#' @title Run delimitR
#'
#' Function to use delimitR to setup standard demographic models and run fastsimcoal2. Custom models other than the default ones constructed by delimitR can also be included.
#'
#' @param fsc.path Path to fastsimcoal executable, or the name of the executable if it is on your path or in your current directory. Default is "fsc26", but this will be different if you have a different version of fastsimcoal.
#' @param working.dir Path to working directory where observed SFS (*.obs) and traits files (.
#' @param observedSFS Name of the observed SFS file (with or without extension). Default NULL.
#' @param traitsfile Name of the traits file (including extension).

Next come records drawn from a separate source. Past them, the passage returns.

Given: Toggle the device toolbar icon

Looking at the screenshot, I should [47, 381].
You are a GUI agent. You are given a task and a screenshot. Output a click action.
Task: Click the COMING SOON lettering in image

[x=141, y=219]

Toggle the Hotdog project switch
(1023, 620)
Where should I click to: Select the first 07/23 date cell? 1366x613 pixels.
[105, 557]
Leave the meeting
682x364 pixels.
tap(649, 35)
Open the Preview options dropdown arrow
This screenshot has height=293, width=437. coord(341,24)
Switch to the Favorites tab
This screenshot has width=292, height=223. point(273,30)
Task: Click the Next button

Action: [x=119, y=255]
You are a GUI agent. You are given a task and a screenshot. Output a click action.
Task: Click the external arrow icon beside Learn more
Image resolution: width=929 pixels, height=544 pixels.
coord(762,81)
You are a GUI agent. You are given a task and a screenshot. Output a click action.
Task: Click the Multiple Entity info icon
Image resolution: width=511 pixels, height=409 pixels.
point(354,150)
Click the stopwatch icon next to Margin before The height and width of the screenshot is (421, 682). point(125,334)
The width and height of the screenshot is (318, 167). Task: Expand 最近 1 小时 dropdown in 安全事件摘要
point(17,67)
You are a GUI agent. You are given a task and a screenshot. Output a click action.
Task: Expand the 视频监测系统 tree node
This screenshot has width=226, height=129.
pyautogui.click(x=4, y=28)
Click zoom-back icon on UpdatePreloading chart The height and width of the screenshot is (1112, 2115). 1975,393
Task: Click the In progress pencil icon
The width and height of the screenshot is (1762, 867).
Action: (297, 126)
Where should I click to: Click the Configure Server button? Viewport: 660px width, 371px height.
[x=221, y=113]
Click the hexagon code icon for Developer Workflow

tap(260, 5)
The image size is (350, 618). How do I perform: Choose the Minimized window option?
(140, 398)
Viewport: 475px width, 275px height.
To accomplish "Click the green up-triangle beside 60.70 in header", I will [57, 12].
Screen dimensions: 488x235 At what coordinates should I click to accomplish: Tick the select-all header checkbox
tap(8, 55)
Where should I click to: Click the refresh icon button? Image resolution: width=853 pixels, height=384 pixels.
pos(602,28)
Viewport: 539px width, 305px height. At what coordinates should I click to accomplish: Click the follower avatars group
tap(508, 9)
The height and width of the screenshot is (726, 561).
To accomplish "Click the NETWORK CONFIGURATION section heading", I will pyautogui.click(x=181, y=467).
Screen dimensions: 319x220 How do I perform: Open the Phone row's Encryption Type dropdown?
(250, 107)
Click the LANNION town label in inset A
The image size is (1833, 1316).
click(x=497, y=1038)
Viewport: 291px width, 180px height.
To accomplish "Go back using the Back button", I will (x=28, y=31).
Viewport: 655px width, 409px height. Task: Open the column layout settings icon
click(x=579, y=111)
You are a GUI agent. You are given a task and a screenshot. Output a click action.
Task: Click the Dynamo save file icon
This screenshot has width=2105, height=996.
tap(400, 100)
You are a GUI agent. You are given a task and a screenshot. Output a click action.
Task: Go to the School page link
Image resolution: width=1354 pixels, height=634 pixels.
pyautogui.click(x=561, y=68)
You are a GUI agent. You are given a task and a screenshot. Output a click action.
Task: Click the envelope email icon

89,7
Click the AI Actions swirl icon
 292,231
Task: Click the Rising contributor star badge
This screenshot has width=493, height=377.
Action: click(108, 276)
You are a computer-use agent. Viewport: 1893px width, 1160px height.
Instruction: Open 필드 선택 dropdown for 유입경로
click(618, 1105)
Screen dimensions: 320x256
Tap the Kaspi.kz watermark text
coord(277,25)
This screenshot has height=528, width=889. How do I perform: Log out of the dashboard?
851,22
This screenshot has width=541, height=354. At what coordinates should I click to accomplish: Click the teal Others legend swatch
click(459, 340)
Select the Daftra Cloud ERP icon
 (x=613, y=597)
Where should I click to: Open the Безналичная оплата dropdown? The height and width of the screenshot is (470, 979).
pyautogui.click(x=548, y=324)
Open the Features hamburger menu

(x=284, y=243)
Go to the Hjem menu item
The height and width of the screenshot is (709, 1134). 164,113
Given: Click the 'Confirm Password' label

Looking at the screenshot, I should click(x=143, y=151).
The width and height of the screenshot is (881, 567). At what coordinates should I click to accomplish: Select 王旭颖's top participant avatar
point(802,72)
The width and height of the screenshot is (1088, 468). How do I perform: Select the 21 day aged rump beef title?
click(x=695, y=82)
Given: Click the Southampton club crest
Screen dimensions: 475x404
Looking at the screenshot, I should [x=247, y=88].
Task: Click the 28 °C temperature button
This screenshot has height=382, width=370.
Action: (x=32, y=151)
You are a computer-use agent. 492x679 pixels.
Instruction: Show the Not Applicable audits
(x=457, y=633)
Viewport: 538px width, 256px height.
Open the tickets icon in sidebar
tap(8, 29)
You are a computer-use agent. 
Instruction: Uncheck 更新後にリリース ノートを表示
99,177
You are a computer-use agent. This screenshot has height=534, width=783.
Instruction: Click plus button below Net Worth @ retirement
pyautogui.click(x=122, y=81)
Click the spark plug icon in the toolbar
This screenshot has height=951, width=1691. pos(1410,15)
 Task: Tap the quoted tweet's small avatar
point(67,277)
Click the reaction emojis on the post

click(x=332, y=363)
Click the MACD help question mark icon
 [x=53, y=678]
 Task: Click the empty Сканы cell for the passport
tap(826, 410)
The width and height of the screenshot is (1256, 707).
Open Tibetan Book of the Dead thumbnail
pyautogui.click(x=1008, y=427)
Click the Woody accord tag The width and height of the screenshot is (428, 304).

If 'observedSFS' is NULL and 'vcf' is non-NULL, the traits file must be formatted as required by easySFS; otherwise, the traits file must be formatted like as required by fastsimcoal2.
#' @param easySFS.path Optional character string with path to easySFS executable. Only required when 'observedSFS' is NULL and 'vcf' is non-NULL.
#' @param vcf Optional character string with path to VCF file. Default is NULL. If this is set, the value of observedSFS will be ignored and the an SFS will be created by calling easySFS. The format of the traits file must be as required by easySFS; the fsc2-format traits file will automatically be generated to pass to delimitR and fsc2.
#' @param custom_models Character string with path or name (if in current directory) to a directory containing custom models to use in addition to the standard models constructed by delimitR. Default is to not include any custom models.
#' @param model.subset NULL (default) or a numerical vector indicating which models to include. If NULL, all models generated are used. If a numerical vector, each number corresponds to the number after the prefix and before the extension of each .tpl and .est file.
#' @param obsprefix Character string or an integer in c(0, 1). Character string specifies the prefix to use for .est and .tpl files defining demographic models. These files must have the form "obsprefix_n.tpl" or "obsprefix_n.est", where n is an integer in 1:N models.
#' If 0 (the default), "model" will be used as the prefix.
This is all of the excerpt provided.